_Records to process_:
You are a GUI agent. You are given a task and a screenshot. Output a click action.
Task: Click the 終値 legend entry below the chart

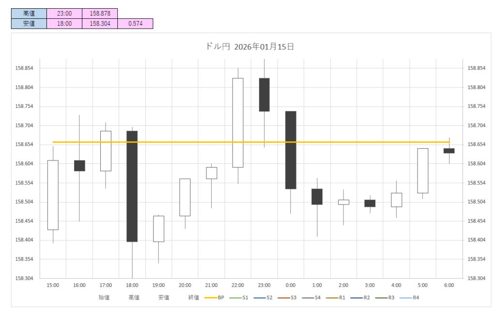pos(193,298)
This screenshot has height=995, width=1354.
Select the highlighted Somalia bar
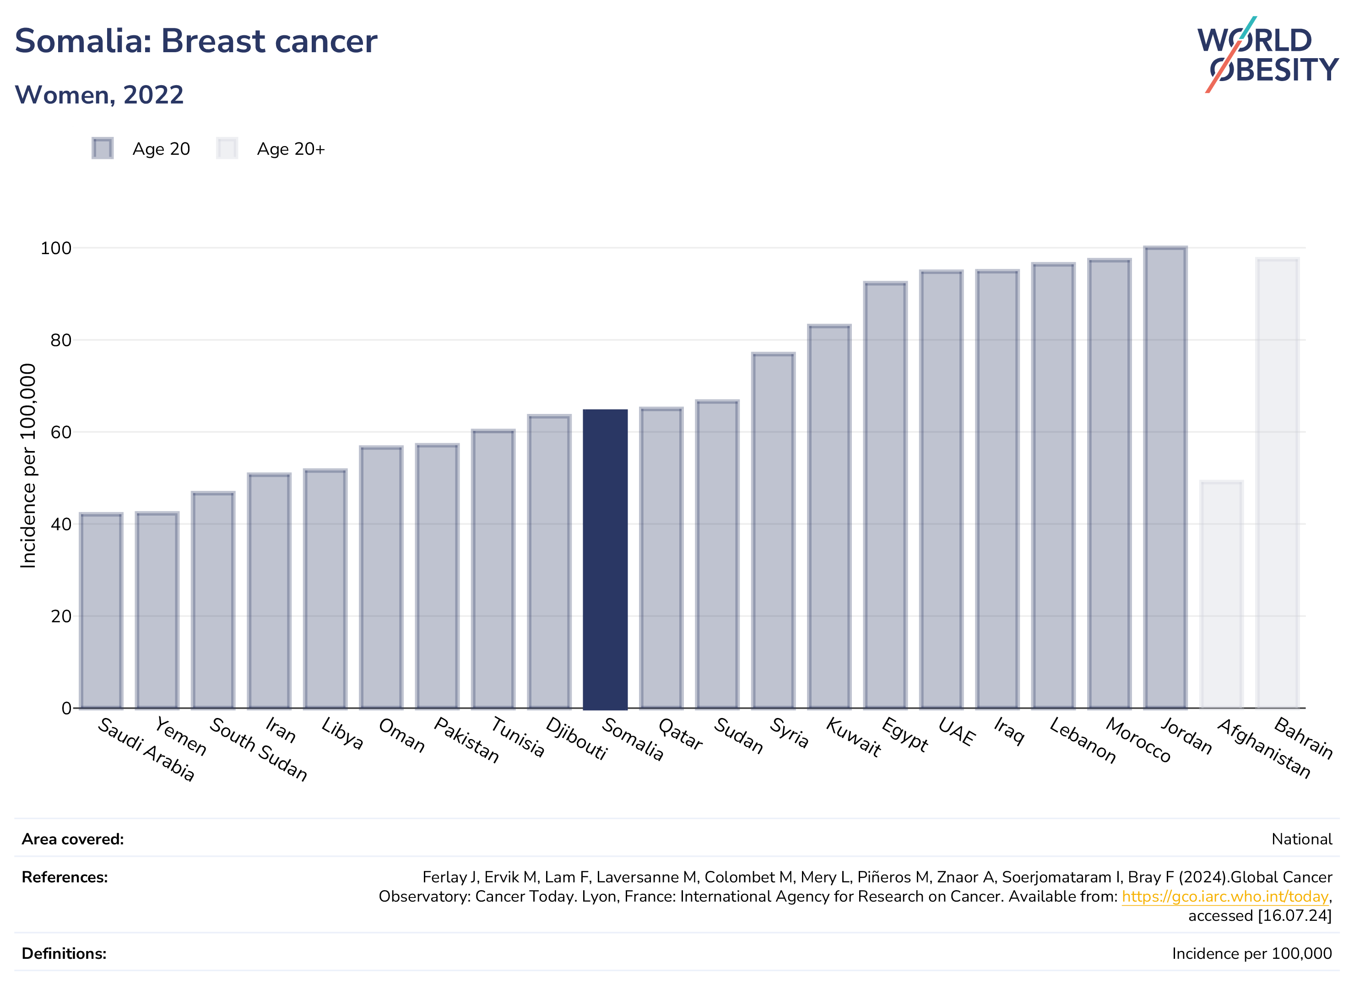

_Task prompt_: Please repeat every record exactly as it stands, leaving out any pictures.

_Your solution_:
You are a GUI agent. You are given a task and a screenshot. Output a click action.
Task: Click the 終値 legend entry below the chart

pos(193,298)
This screenshot has height=995, width=1354.
Select the highlighted Somalia bar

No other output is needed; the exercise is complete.